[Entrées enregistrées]
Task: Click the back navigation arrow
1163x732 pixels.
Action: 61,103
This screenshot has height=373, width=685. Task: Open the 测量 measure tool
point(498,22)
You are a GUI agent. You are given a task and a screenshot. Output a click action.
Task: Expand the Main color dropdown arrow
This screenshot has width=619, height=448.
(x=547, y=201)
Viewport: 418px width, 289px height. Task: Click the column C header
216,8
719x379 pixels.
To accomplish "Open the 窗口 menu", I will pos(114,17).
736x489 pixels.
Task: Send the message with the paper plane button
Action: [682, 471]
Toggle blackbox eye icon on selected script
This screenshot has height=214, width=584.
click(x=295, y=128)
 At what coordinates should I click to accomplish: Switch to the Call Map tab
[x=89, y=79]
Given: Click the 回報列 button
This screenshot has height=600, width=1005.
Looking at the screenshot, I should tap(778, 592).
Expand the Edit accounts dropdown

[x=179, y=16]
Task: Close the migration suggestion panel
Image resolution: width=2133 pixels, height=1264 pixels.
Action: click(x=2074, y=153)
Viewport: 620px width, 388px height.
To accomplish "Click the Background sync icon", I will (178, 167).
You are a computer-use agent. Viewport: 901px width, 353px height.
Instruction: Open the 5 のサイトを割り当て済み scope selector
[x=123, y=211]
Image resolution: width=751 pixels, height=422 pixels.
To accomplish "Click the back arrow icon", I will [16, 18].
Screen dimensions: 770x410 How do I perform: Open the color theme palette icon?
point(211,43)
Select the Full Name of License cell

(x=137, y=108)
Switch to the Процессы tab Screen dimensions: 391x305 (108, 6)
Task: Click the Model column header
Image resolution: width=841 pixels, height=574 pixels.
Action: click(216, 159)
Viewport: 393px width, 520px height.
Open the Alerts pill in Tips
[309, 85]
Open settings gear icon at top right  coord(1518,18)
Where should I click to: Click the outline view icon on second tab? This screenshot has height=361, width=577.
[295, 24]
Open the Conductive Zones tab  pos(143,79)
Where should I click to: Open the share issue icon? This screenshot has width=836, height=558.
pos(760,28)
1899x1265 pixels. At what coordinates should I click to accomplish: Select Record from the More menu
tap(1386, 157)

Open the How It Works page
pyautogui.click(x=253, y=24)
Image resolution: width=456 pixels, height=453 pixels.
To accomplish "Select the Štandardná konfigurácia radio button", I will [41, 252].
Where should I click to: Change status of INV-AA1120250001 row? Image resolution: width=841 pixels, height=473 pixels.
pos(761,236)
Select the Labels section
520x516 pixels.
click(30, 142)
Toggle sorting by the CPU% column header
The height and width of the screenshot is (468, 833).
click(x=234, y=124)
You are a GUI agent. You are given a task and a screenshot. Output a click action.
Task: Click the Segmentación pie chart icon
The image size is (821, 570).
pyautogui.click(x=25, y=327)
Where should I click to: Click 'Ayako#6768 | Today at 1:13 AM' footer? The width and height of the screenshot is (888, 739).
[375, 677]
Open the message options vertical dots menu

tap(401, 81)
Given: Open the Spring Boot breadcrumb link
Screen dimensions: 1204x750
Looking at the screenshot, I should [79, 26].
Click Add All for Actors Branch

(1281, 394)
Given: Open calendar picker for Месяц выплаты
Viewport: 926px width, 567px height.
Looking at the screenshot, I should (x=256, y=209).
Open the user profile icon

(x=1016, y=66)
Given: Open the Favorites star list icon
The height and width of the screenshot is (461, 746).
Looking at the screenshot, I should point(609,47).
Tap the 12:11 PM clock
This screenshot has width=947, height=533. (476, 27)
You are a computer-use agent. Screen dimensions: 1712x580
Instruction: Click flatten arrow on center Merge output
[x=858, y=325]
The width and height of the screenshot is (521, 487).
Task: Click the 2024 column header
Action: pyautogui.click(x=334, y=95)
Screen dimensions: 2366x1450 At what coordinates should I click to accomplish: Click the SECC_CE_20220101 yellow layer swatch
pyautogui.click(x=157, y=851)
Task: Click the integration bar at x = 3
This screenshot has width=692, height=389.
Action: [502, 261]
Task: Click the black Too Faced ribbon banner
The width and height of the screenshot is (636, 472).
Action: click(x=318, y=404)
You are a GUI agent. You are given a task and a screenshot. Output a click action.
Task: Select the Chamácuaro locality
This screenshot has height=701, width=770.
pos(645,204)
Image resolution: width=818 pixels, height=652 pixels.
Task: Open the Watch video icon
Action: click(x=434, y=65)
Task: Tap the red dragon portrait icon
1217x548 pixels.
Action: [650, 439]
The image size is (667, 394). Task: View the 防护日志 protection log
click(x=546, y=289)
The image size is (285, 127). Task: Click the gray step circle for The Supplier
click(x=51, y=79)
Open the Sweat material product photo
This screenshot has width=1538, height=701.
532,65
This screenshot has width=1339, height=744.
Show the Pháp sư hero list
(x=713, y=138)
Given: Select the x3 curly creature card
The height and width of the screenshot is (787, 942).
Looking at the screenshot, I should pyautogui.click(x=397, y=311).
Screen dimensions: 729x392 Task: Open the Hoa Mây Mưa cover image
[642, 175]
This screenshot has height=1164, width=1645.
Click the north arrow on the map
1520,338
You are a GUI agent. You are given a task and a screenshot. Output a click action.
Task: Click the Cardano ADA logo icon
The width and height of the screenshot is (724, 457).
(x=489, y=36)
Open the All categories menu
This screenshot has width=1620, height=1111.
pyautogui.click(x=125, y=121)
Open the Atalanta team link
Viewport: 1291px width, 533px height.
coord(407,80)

**Tâche**
Affichez chaque ligne des entrées qui contient le mot "Instruction", en tenant compte de la casse.

**Réponse écrite**
Instruction: Open the 5 のサイトを割り当て済み scope selector
Instruction: Click flatten arrow on center Merge output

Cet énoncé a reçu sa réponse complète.